PROBLEM TO SOLVE - Please set down, word for word, the line that contains "This screenshot has height=819, width=1456." and every line after it to the end of the entries below, omitting the pictures.

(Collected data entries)
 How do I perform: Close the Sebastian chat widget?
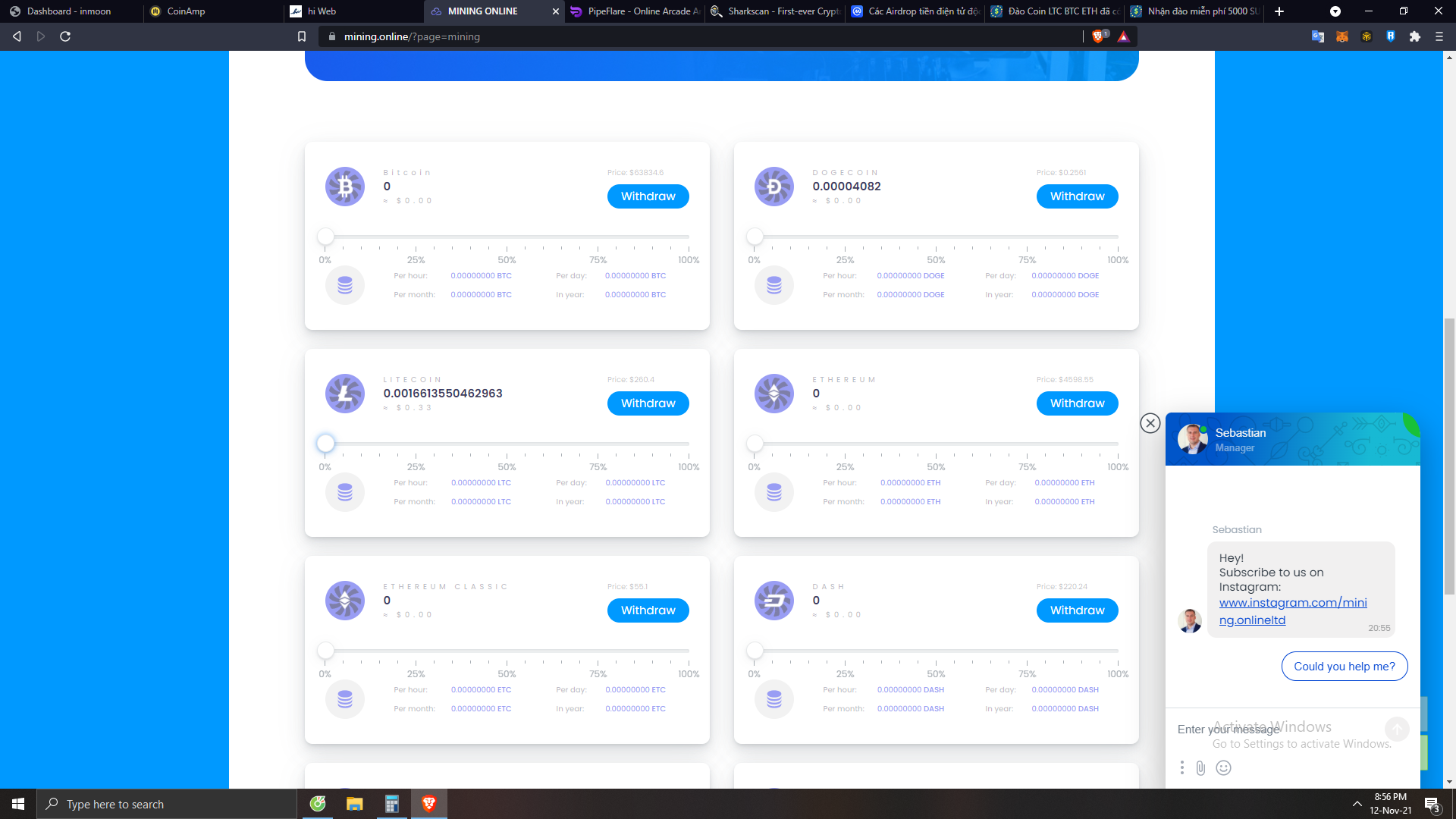[x=1150, y=423]
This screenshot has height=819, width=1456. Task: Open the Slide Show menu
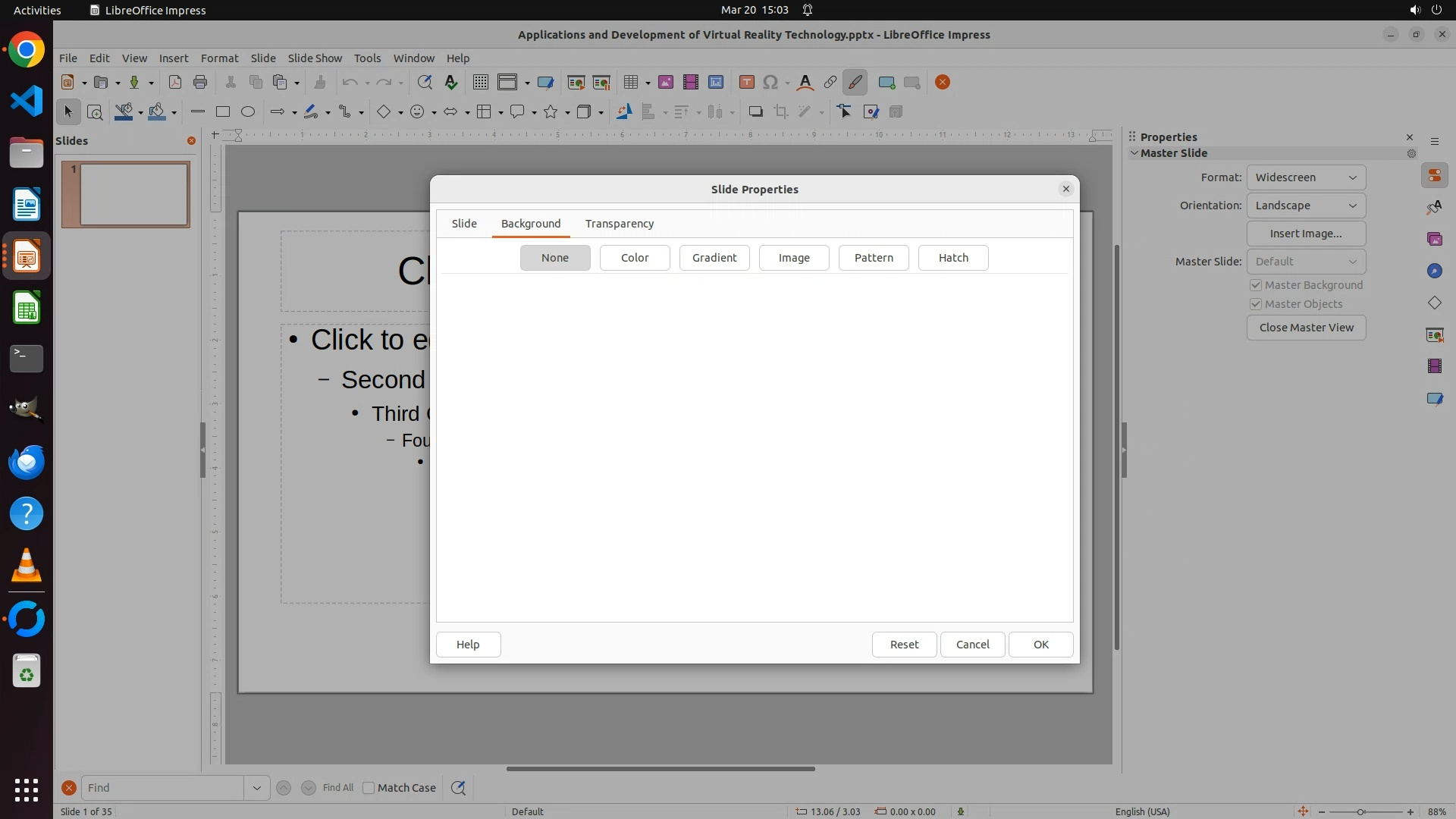315,58
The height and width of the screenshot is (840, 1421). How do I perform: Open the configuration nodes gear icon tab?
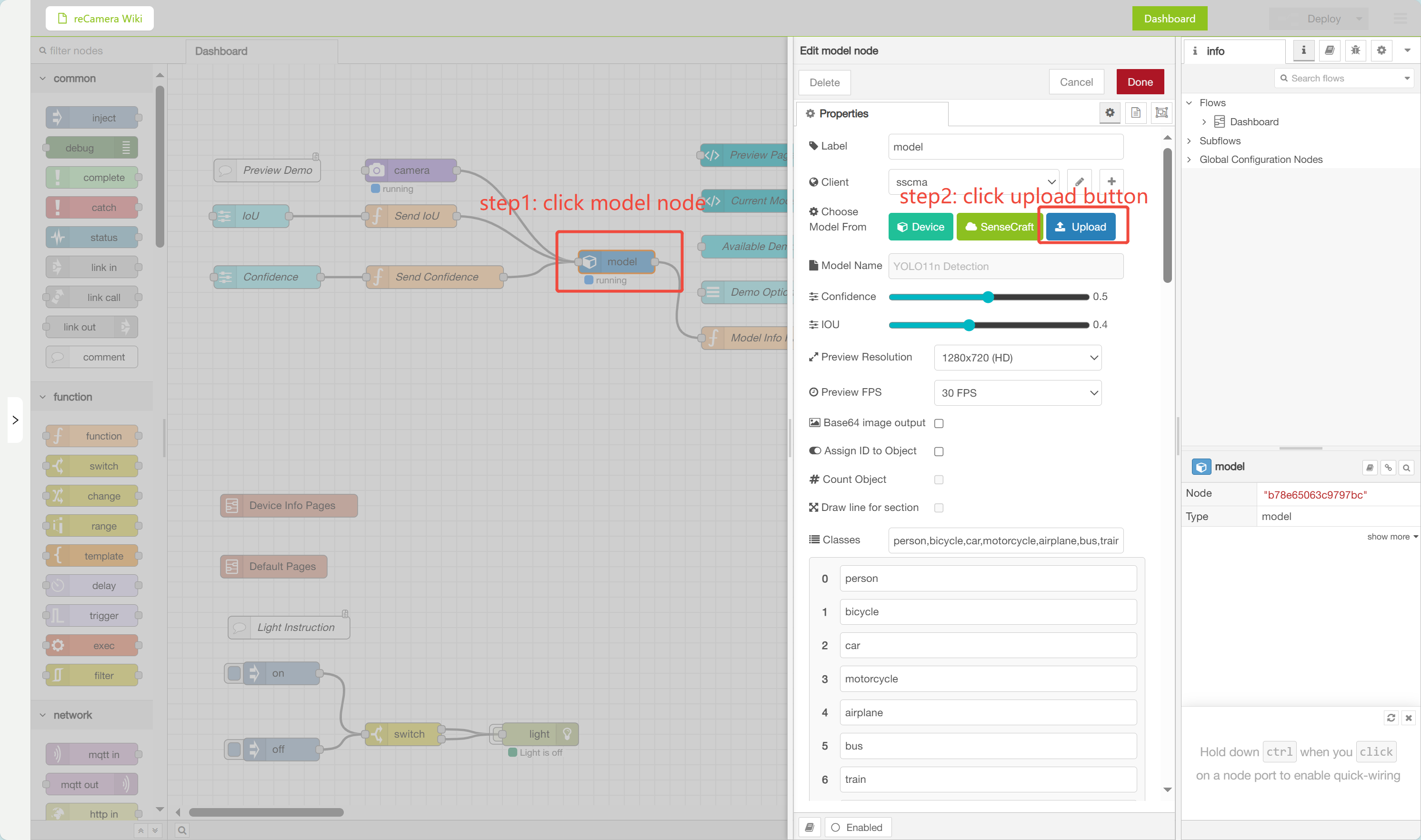pos(1381,50)
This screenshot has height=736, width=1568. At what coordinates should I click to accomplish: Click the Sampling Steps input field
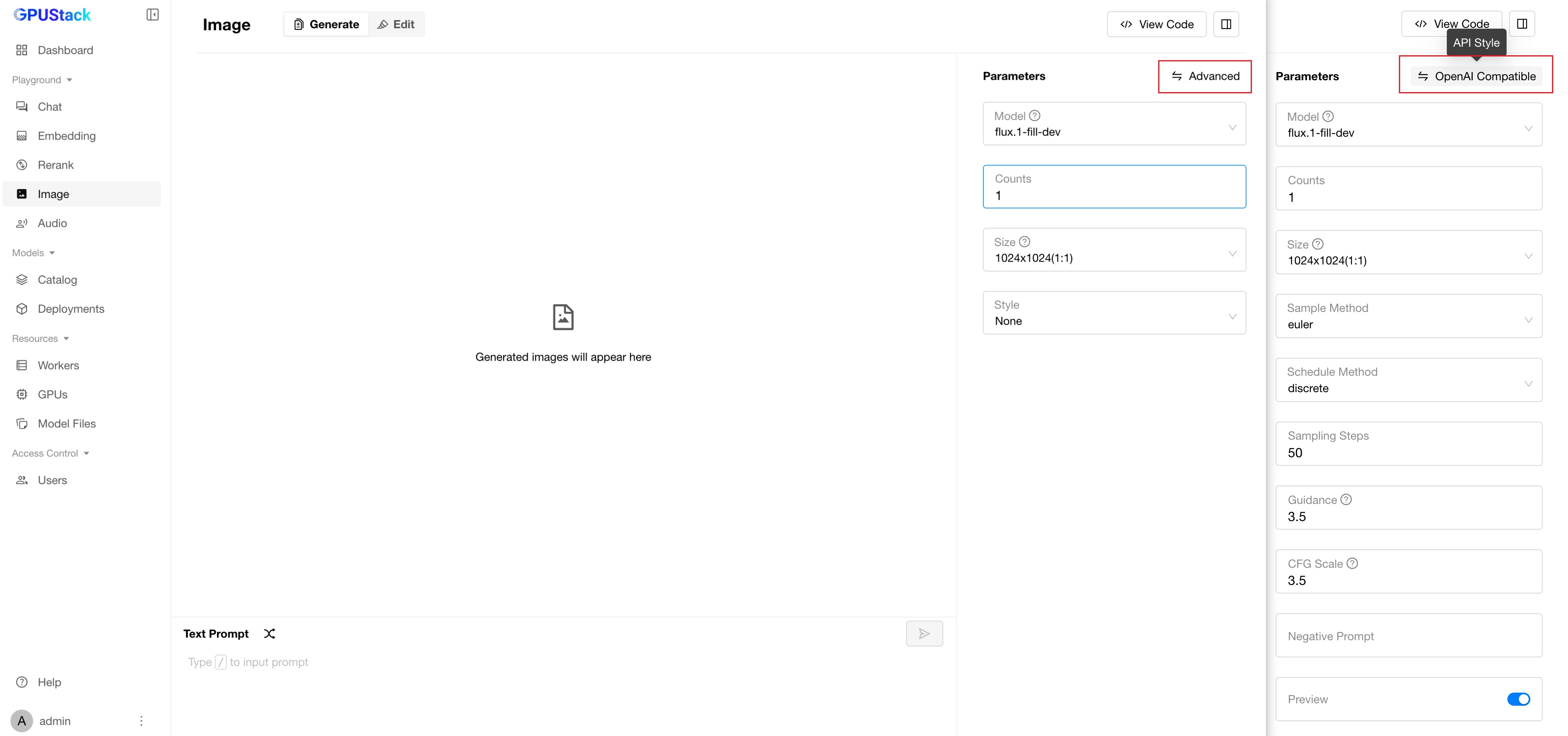(1408, 452)
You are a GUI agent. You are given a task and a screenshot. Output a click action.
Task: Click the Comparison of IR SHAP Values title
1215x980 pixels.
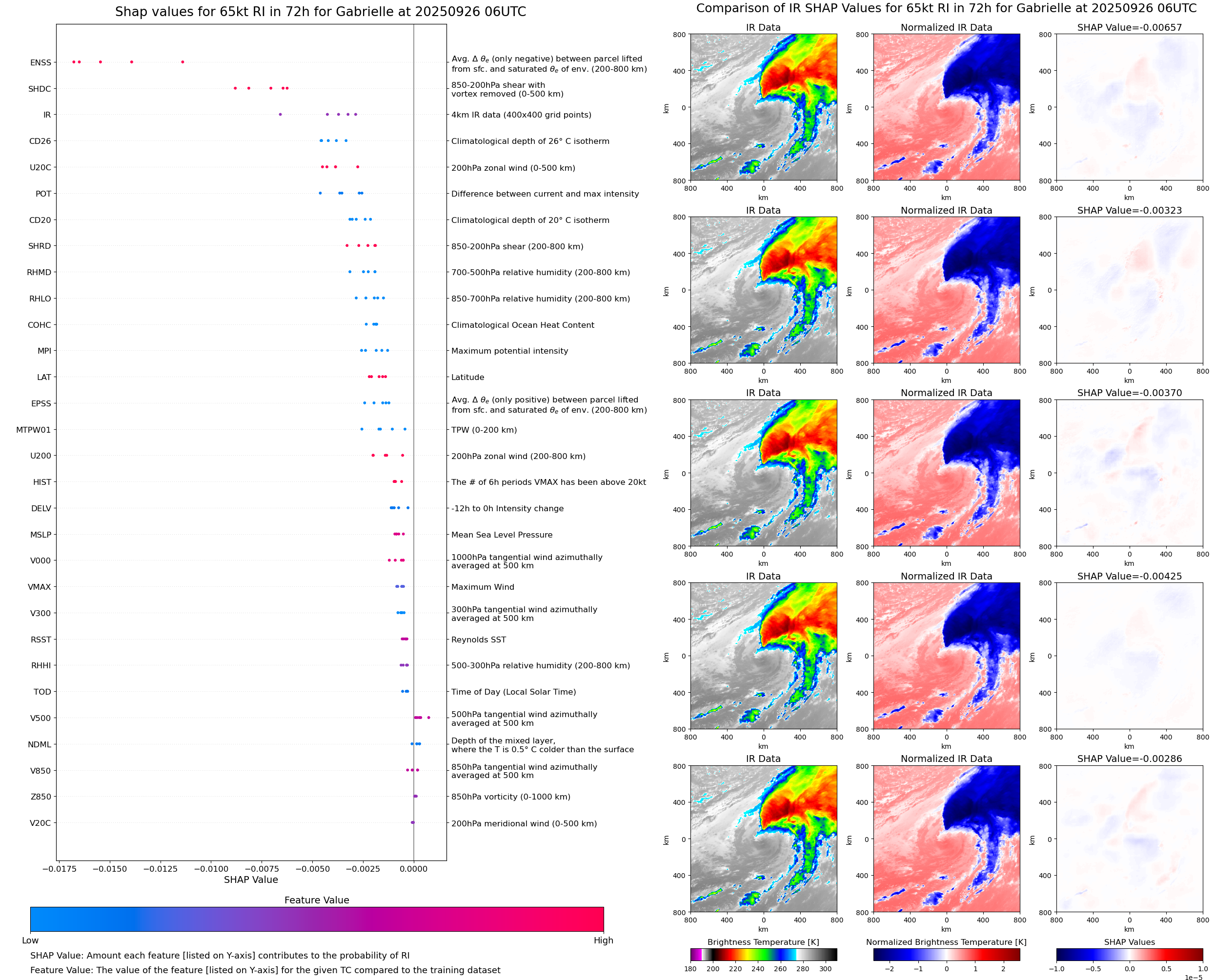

RESPONSE TO THE TASK -
This screenshot has height=819, width=1456. Task: Open the Slide Show menu
315,58
The height and width of the screenshot is (840, 1421). How do I perform: Open the configuration nodes gear icon tab?
pos(1381,50)
This screenshot has height=736, width=1568. At what coordinates should I click to accomplish: Click the Sampling Steps input field
(1408, 452)
You are a GUI agent. You are given a task and a screenshot. Output a click action.
Task: Click the Comparison of IR SHAP Values title
1215x980 pixels.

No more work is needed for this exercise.